Impactos do isolamento social na saúde mental dos idosos durante a quarentena

Enviada em 04/11/2020

A pandemia por coronavirus, no século XXI, motivou os governantes da nação brasileira em adotar medidas restritivas de circulação de cidadãos nas ruas e nos estabelecimentos do país. Nesse contexto, a população idosa foi, com efeito, a mais prejudicada, tendo em vista que, em termos de saúde, ela é a que corre maior risco de ser contaminada. Todavia, isso alterou sensivelmente o conjunto dos hábitos dos idosos, o que trouxe, lamentavelmente, consequências negativas na saúde mental desse segmento social.

De início, é importante destacar que a implementação repentina do isolamento social mudou drasticamente os hábitos da população idosa brasileira. Isso porque essas pessoas mantinham certos costumes os quais davam ânimo a elas e, além disso, dinamizavam os afazeres pessoais diários. Um notório exemplo disso eram as idas frequentes aos bingos, aos bancos, às lotericas, já que, indubitavelmente, esses momentos proporcionavam aos idosos o reencontro com os amigos, o estabelecimento de rotinas cotidianas, o que são vitais na saúde mental deles. Tristemente, a quarentena modificou totalmente esse estilo de vida peculiar e saudável, sendo, dessa forma, um fator negativo para a boa manutenção da qualidade de vida desses indivíduos.

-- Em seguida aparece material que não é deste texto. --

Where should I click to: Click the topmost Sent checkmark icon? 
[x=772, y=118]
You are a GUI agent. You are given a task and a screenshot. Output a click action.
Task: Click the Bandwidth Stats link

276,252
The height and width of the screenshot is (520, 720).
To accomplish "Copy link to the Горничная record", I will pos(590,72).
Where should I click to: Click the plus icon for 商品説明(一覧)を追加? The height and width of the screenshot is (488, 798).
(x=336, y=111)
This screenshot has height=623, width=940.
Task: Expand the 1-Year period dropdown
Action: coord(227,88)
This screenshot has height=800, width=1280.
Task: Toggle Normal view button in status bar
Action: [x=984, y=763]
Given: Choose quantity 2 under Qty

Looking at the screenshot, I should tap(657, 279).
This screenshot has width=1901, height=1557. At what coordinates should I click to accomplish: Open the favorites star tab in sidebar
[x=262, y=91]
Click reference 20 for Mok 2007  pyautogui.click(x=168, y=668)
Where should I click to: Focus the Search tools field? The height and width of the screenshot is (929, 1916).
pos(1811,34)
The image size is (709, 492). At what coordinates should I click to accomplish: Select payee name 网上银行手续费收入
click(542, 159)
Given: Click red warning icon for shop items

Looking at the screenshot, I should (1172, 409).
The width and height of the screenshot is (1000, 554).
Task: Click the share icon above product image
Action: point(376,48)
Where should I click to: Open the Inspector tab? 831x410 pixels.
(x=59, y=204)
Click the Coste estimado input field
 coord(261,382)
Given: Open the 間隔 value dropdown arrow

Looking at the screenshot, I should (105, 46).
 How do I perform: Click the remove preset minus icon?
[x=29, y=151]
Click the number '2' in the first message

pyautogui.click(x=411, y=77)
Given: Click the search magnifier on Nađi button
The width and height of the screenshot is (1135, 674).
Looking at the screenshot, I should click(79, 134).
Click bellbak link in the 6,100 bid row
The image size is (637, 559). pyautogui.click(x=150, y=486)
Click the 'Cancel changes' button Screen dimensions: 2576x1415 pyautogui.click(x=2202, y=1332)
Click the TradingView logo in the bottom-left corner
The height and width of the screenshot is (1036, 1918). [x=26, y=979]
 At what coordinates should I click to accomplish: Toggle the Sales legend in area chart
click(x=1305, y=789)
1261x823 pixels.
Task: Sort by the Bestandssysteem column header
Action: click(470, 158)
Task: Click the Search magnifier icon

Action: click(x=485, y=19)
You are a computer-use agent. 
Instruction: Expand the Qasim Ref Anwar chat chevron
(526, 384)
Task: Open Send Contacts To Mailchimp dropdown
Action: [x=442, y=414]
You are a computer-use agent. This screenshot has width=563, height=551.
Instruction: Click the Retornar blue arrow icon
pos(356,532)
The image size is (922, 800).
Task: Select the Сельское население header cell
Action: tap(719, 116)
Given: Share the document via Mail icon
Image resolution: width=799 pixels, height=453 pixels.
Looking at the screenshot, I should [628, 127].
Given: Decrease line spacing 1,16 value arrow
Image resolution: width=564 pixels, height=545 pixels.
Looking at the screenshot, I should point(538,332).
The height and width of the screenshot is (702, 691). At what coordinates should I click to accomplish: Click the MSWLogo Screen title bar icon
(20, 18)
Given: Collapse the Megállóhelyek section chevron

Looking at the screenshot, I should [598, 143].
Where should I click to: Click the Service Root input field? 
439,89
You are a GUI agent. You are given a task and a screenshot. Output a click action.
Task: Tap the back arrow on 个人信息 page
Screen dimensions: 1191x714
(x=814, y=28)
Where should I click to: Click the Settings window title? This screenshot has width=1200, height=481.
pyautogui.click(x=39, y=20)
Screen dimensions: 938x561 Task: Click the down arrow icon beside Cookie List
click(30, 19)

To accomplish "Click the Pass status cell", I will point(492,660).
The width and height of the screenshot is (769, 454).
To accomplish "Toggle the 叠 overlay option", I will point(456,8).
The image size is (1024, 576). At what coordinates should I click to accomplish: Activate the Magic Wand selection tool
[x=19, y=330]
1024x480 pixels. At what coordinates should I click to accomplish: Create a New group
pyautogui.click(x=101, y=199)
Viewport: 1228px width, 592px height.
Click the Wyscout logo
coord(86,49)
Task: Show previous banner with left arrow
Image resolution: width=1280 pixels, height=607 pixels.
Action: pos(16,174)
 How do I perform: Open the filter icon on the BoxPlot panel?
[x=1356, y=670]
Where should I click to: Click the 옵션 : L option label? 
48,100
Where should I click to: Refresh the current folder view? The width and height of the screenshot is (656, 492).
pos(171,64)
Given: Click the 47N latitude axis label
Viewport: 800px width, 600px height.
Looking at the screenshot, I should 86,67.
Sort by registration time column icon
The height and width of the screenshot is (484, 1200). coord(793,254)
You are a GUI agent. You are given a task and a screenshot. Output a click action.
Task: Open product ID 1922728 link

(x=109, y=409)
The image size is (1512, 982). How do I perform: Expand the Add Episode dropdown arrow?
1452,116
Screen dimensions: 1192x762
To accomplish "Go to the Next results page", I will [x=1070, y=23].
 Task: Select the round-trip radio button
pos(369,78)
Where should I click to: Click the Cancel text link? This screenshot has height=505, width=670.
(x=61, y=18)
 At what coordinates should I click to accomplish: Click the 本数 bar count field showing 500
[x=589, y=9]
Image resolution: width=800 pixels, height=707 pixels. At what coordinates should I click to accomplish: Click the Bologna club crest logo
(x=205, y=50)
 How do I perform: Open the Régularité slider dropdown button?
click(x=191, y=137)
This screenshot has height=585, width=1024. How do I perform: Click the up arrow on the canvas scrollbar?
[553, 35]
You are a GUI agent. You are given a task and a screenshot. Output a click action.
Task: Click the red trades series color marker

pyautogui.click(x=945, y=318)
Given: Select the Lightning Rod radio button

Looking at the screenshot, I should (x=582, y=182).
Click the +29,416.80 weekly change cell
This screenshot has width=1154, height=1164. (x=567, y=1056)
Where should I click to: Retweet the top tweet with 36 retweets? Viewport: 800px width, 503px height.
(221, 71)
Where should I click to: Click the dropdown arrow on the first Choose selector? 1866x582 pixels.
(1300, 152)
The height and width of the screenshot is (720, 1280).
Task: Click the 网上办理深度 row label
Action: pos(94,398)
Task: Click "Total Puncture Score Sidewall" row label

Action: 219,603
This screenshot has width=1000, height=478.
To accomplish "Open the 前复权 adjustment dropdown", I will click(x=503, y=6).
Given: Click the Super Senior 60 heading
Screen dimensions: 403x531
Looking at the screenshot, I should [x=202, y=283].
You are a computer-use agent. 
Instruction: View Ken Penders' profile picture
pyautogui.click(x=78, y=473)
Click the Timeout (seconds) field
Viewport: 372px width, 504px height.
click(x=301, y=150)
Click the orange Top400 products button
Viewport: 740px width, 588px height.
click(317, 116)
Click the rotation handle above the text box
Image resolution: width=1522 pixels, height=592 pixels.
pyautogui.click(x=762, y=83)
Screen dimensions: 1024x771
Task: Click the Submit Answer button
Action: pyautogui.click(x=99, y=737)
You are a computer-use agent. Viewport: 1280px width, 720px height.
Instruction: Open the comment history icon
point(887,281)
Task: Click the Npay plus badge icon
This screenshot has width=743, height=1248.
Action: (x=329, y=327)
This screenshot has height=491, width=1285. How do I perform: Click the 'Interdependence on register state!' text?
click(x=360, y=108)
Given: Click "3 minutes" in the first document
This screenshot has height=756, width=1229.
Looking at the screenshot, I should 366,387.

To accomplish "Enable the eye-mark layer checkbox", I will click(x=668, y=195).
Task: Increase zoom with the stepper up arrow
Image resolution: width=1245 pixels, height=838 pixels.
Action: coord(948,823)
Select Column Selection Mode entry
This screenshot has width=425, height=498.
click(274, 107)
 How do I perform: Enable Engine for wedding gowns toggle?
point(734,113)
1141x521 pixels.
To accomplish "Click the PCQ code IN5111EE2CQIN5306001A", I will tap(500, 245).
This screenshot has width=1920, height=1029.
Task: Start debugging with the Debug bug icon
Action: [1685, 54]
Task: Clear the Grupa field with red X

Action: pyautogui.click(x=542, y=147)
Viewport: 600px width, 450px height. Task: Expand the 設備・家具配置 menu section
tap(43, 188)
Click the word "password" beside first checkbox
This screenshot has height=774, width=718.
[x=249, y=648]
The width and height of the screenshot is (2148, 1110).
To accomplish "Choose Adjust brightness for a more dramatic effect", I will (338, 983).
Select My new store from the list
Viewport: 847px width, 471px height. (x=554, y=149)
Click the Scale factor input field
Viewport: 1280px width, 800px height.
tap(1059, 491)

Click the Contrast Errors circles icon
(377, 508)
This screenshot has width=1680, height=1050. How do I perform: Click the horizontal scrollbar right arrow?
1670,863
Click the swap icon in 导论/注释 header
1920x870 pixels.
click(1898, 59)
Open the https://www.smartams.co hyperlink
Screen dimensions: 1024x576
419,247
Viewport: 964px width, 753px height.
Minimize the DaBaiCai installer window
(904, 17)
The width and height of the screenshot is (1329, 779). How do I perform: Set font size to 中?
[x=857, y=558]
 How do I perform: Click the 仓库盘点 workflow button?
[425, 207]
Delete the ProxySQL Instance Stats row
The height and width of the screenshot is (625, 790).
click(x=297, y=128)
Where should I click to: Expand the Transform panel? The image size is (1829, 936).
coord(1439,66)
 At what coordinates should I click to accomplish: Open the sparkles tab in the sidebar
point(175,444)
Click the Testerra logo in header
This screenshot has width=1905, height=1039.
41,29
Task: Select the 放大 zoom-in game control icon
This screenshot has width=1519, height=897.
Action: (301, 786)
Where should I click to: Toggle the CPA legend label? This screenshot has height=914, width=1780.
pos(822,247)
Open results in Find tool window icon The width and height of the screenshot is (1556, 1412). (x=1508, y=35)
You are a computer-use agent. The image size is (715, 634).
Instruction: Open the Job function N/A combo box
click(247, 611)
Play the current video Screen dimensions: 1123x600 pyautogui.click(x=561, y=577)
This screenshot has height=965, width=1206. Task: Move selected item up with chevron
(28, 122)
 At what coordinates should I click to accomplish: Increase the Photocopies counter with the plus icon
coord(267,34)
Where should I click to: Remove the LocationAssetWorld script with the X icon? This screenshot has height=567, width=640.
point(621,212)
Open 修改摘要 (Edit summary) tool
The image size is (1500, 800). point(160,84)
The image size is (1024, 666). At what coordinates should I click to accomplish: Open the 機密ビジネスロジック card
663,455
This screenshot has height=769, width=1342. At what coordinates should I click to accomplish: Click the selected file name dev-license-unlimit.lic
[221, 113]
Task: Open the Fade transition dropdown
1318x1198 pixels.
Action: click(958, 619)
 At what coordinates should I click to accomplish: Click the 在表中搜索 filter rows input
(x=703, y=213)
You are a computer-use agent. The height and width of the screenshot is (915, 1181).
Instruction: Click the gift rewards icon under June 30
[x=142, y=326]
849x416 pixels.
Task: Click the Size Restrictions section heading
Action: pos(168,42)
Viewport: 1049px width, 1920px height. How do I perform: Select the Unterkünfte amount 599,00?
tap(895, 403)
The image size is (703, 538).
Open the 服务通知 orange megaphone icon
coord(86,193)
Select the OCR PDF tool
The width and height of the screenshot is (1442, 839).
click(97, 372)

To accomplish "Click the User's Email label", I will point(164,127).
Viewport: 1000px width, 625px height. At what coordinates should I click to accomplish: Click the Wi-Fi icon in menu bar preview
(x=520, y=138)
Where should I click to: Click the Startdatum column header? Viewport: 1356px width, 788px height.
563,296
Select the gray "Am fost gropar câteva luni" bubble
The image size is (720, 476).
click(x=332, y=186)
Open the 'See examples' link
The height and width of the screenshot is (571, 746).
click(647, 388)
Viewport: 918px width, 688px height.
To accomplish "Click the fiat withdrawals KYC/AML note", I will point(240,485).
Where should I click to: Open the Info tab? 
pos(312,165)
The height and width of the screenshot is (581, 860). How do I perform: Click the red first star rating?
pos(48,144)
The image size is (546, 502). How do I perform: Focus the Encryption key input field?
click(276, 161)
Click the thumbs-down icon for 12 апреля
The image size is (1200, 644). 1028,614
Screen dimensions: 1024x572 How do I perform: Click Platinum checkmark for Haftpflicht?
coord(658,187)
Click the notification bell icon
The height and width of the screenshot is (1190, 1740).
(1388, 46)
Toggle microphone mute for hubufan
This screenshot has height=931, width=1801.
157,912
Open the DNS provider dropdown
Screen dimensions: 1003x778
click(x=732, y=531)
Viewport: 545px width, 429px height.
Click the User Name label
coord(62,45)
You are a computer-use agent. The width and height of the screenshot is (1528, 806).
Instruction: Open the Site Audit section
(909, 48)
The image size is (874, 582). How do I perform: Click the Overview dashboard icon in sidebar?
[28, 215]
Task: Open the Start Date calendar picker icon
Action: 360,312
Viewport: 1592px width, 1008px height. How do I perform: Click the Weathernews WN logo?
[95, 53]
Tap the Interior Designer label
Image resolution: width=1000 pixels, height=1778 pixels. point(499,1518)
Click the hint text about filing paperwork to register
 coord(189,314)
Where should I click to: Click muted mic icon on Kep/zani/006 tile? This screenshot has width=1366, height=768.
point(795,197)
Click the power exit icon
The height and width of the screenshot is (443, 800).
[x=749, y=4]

Consequentemente, essa quebra inesperada dos rituais corriqueiros dos idosos gerou sérios danos no equilíbrio psicológico e emocional deles. De acordo com uma pesquisa recente da Universidade Estadual do Rio de Janeiro (UERJ), em um mês de quarentena os quadros de ansiedade e depressão duplicaram nessa população. Infelizmente, o ócio, a solidão, levam, paulatinamente, à tristeza, ao desespero, entre outras emoções semelhantes. Nesse sentido, os alvos desses péssimos sentimentos, durante a pandemia do covid-19, foram os idosos, visto que as políticas públicas de isolamento ocasionaram o fechamento e a restrição de entrada de muitos lugares que esses indivíduos compareciam regularmente. Dessa maneira, os transtornos mentais vieram à tona e acometem progressivamente a população idosa do país - se não for solucionada imediatamente, o caos na saúde pública brasileira será inevitável.

Diante do exposto, para evitar tal cenário desastroso, cabe à Secretaria da Cultura, por meio de decretos governamentais emergenciais, promover eventos culturais específicos para idosos na televisão e na Internet, como a apresentação de teatros, de filmes, de bate-papos com assuntos particulares desse público, com a finalidade de entretê-los e, de fato, livrá-los dos riscos de desenvolverem algum transtorno de depressão e de ansiedade. Assim, o Brasil evitará uma conjuntura aterradora de crises generalizadas na saúde pública nacional.